**Direction**: Format every line of the items below as a numbered list, leaving out blank lines.

**Data to use**:
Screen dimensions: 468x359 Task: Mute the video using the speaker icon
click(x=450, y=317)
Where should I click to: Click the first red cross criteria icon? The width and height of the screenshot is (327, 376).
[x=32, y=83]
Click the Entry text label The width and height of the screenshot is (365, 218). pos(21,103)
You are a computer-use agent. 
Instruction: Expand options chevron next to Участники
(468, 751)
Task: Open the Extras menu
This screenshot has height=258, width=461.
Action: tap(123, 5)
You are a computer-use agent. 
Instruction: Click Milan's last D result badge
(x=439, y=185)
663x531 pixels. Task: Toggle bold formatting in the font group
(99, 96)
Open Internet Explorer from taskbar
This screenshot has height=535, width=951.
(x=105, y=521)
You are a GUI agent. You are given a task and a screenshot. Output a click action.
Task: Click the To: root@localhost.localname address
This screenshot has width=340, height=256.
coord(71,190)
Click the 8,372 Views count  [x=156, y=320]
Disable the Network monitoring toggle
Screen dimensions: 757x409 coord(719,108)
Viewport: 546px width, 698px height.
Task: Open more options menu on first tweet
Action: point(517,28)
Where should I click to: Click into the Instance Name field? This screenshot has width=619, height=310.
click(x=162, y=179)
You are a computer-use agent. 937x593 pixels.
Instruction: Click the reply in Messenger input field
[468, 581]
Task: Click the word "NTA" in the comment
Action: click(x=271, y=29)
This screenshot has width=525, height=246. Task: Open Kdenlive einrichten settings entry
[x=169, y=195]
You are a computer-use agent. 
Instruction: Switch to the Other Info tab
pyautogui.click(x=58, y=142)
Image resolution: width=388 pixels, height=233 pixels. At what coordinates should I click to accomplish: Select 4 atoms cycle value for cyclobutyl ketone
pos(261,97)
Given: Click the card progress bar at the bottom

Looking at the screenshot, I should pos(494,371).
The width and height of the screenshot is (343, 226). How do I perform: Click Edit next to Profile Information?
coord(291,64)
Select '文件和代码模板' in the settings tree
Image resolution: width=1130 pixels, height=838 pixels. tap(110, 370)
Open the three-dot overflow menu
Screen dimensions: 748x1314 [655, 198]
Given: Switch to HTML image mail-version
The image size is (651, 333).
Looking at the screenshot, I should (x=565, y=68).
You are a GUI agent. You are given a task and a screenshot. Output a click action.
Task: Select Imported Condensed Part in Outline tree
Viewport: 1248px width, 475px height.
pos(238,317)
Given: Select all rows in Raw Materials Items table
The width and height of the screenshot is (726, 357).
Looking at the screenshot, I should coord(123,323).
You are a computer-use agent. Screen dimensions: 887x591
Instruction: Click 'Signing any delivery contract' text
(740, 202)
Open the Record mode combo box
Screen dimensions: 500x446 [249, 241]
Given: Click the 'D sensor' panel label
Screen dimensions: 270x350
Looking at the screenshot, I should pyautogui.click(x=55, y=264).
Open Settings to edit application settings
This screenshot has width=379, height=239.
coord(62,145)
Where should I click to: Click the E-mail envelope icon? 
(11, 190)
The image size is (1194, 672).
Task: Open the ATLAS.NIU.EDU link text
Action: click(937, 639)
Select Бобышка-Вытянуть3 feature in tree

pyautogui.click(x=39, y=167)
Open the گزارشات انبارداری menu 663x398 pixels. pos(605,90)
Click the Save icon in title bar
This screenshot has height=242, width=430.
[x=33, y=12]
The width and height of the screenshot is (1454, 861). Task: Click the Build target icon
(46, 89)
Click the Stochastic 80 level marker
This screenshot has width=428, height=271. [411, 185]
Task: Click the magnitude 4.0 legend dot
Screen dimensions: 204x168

**Written reply**:
1. Screen dimensions: 468x359 Task: Mute the video using the speaker icon
2. click(x=450, y=317)
3. Where should I click to: Click the first red cross criteria icon? The width and height of the screenshot is (327, 376).
4. [x=32, y=83]
5. Click the Entry text label The width and height of the screenshot is (365, 218). pos(21,103)
6. You are a computer-use agent. 
7. Instruction: Expand options chevron next to Участники
8. (468, 751)
9. Task: Open the Extras menu
10. This screenshot has height=258, width=461.
11. Action: tap(123, 5)
12. You are a computer-use agent. 
13. Instruction: Click Milan's last D result badge
14. (x=439, y=185)
15. 663x531 pixels. Task: Toggle bold formatting in the font group
16. (99, 96)
17. Open Internet Explorer from taskbar
18. This screenshot has height=535, width=951.
19. (x=105, y=521)
20. You are a GUI agent. You are given a task and a screenshot. Output a click action.
21. Task: Click the To: root@localhost.localname address
22. This screenshot has width=340, height=256.
23. coord(71,190)
24. Click the 8,372 Views count  [x=156, y=320]
25. Disable the Network monitoring toggle
26. Screen dimensions: 757x409 coord(719,108)
27. Viewport: 546px width, 698px height.
28. Task: Open more options menu on first tweet
29. Action: point(517,28)
30. Where should I click to: Click into the Instance Name field? This screenshot has width=619, height=310.
31. click(x=162, y=179)
32. You are a computer-use agent. 937x593 pixels.
33. Instruction: Click the reply in Messenger input field
34. [468, 581]
35. Task: Click the word "NTA" in the comment
36. Action: click(x=271, y=29)
37. This screenshot has width=525, height=246. Task: Open Kdenlive einrichten settings entry
38. [x=169, y=195]
39. You are a computer-use agent. 
40. Instruction: Switch to the Other Info tab
41. pyautogui.click(x=58, y=142)
42. Image resolution: width=388 pixels, height=233 pixels. At what coordinates should I click to accomplish: Select 4 atoms cycle value for cyclobutyl ketone
43. pos(261,97)
44. Given: Click the card progress bar at the bottom
45. Looking at the screenshot, I should pos(494,371).
46. The width and height of the screenshot is (343, 226). How do I perform: Click Edit next to Profile Information?
47. coord(291,64)
48. Select '文件和代码模板' in the settings tree
49. Image resolution: width=1130 pixels, height=838 pixels. tap(110, 370)
50. Open the three-dot overflow menu
51. Screen dimensions: 748x1314 [655, 198]
52. Given: Switch to HTML image mail-version
53. The image size is (651, 333).
54. Looking at the screenshot, I should (x=565, y=68).
55. You are a GUI agent. You are given a task and a screenshot. Output a click action.
56. Task: Select Imported Condensed Part in Outline tree
57. Viewport: 1248px width, 475px height.
58. pos(238,317)
59. Given: Select all rows in Raw Materials Items table
60. The width and height of the screenshot is (726, 357).
61. Looking at the screenshot, I should coord(123,323).
62. You are a computer-use agent. Screen dimensions: 887x591
63. Instruction: Click 'Signing any delivery contract' text
64. (740, 202)
65. Open the Record mode combo box
66. Screen dimensions: 500x446 [249, 241]
67. Given: Click the 'D sensor' panel label
68. Screen dimensions: 270x350
69. Looking at the screenshot, I should pyautogui.click(x=55, y=264).
70. Open Settings to edit application settings
71. This screenshot has width=379, height=239.
72. coord(62,145)
73. Where should I click to: Click the E-mail envelope icon? 
74. (11, 190)
75. The image size is (1194, 672).
76. Task: Open the ATLAS.NIU.EDU link text
77. Action: click(937, 639)
78. Select Бобышка-Вытянуть3 feature in tree
79. pyautogui.click(x=39, y=167)
80. Open the گزارشات انبارداری menu 663x398 pixels. pos(605,90)
81. Click the Save icon in title bar
82. This screenshot has height=242, width=430.
83. [x=33, y=12]
84. The width and height of the screenshot is (1454, 861). Task: Click the Build target icon
85. (46, 89)
86. Click the Stochastic 80 level marker
87. This screenshot has width=428, height=271. [411, 185]
88. Task: Click the magnitude 4.0 legend dot
89. Screen dimensions: 204x168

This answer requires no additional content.